Edward BurbankUckfield, ENG, United Kingdom
Oct 29, 2018

No one at Raystede has done us the honour of replying to our pleas but they have talked behind our backs. They have told a local newspaper journalist that Raystede is “an animal welfare charity, not an animal rights charity”. They have changed the wording on the cafe page of their website, claiming that they have “extensive vegetarian and vegan options” and “any meat and dairy comes from high welfare farming systems”. And they have re-written their founder's bio on the About page to include the assertion that she was in fact not veggie or vegan because she sometimes ate fish. All this in an effort to justify continuing to fund unnecessary animal suffering. I never met her but I think I know what Miss Raymonde-Hawkins would have said to that. In Mercy On Us!, published in 1967, she wrote:

“It is somewhat the act of the ostrich to be willing to do, by proxy, what one has not the courage to do oneself in the slaughterhouse. … The slaughterhouse is an unpopular subject for discussion, and the more fond the meat-eater is of his steak and two vegetables, the less he seems to like discussing the market and the slaughterhouse. …

“It was early in the activities of Raystede Centre for Animal Welfare that we started what we called our “CALF CAMPAIGN”. At the time we published a leaflet known as our “Veal Pie” leaflet.

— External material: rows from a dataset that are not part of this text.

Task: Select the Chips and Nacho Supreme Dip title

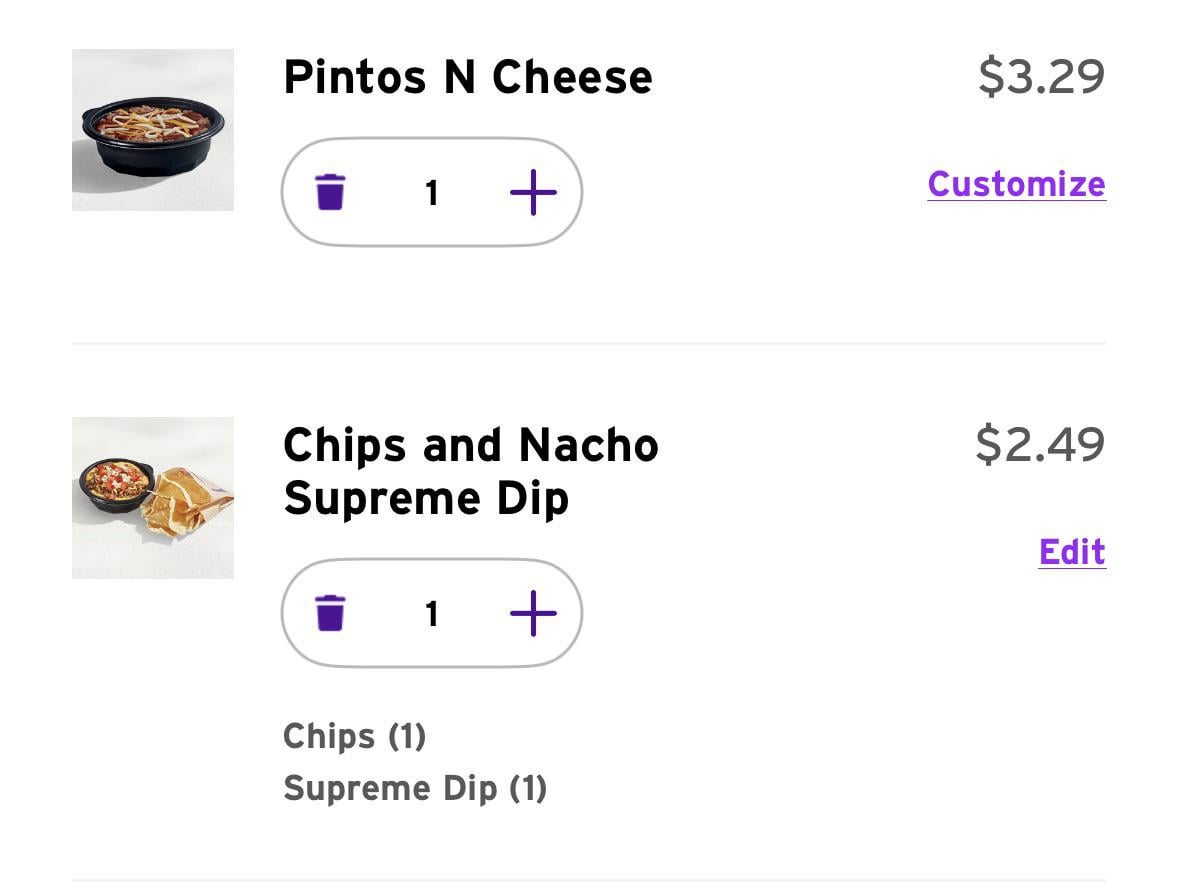Action: (470, 471)
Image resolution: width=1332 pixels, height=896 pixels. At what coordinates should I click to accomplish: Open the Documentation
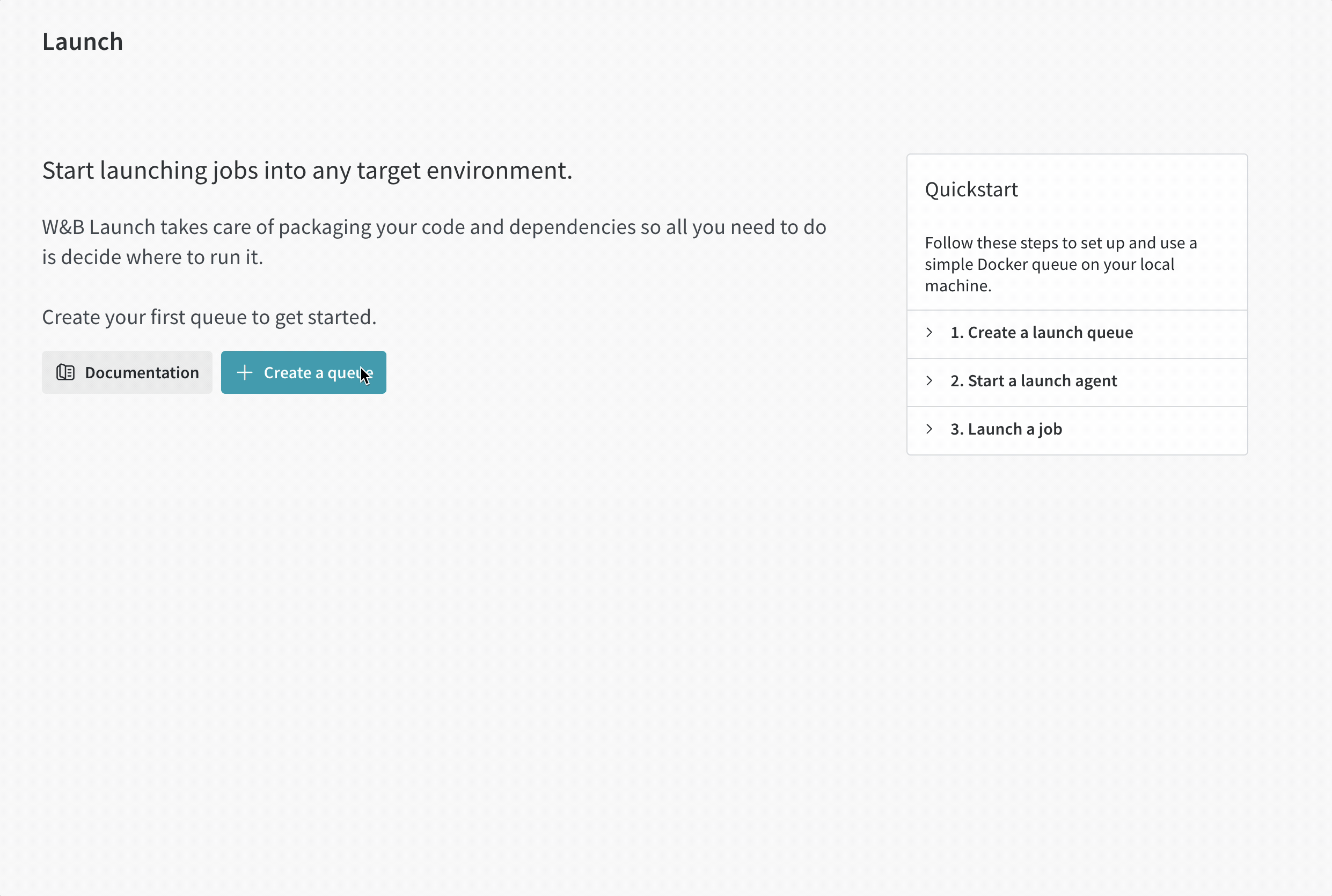click(x=127, y=372)
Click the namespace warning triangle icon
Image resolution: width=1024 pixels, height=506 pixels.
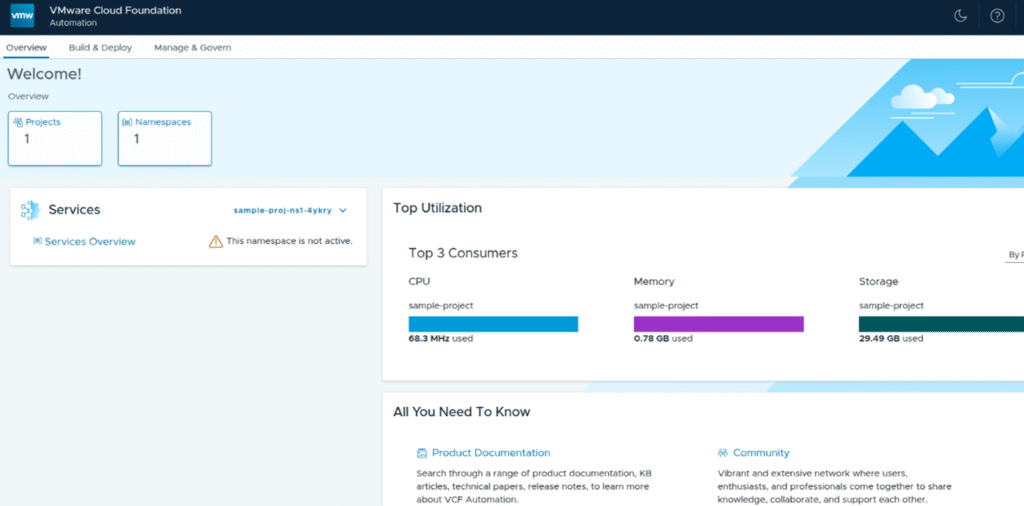tap(216, 241)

Our motive was to draw attention to the need for legislation on behalf of very young calves. ... if a calf was born early on Sunday morning and the market was Monday, that calf assuredly found its way into the market if it were an un-needed bull calf. The reason being that farmers did not wish him to use, even for one week, milk which they wished to sell.

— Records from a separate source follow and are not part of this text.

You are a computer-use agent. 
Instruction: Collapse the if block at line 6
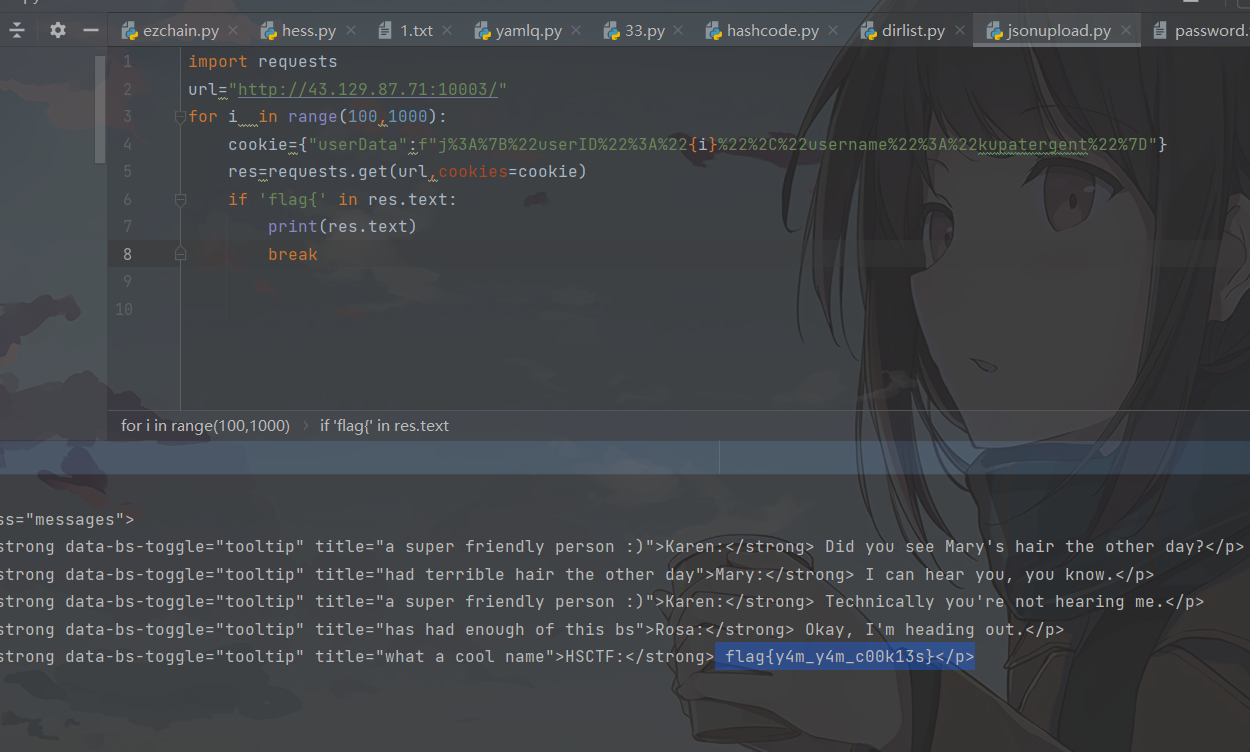(181, 200)
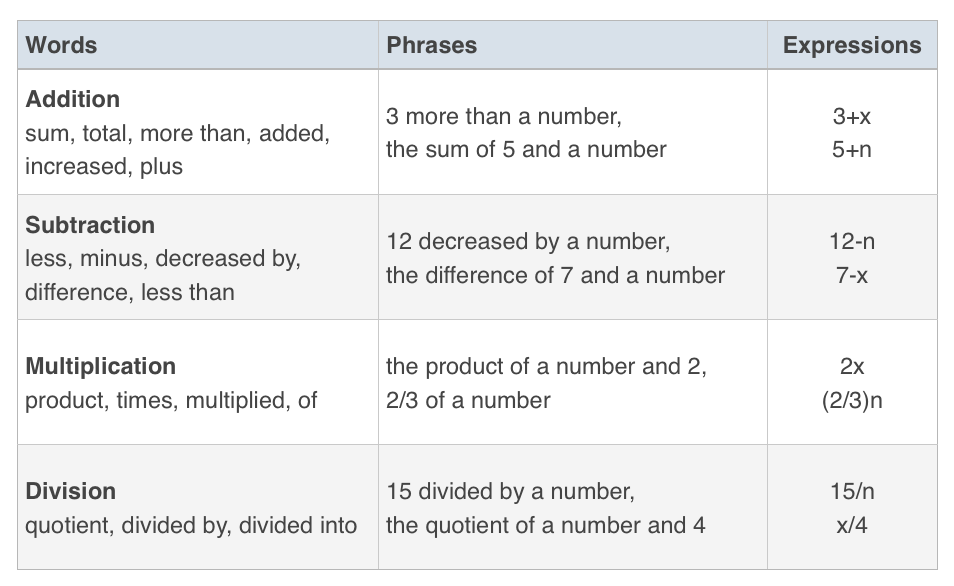Click the '2/3 of a number' phrase
The height and width of the screenshot is (586, 954).
point(468,400)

“Raystede consistently desires to be logical in all its undertakings, and I felt that while the work of Raystede at this time was touching on the current needs of domestic animals, yet it was desirable that we should investigate this problem with a view to ensuring all-time future benefit for all animals. I reviewed the sufferings of animals generally. I asked myself, “What is the greatest number of unprotected sufferers in the animal kingdom?” There are some who would say the most urgent need is to stop stag-hunting. While I agree, yet I realise that there are only a few stags suffering, however dismally, annually. Others would protest that fox-hunting is the most vicious and cruel experience that any animal suffers, yet withal, I was bound to realise that the number of foxes that suffer is not so very great. Performing animals? How we would like to blot that off our so called civilised entertainment, but even including zoos and all the misery of captivity, really only a few hundred animals suffer. I decided that it was our markets and slaughterhouses, handling daily, as they do, thousands of animals up and down the country, that needed the searchlight of our attention focussed upon them, and in particular, upon the young calves, which experience the greatest form of suffering in the greatest numbers.”

And remember – this was 1967. She was way ahead of her time.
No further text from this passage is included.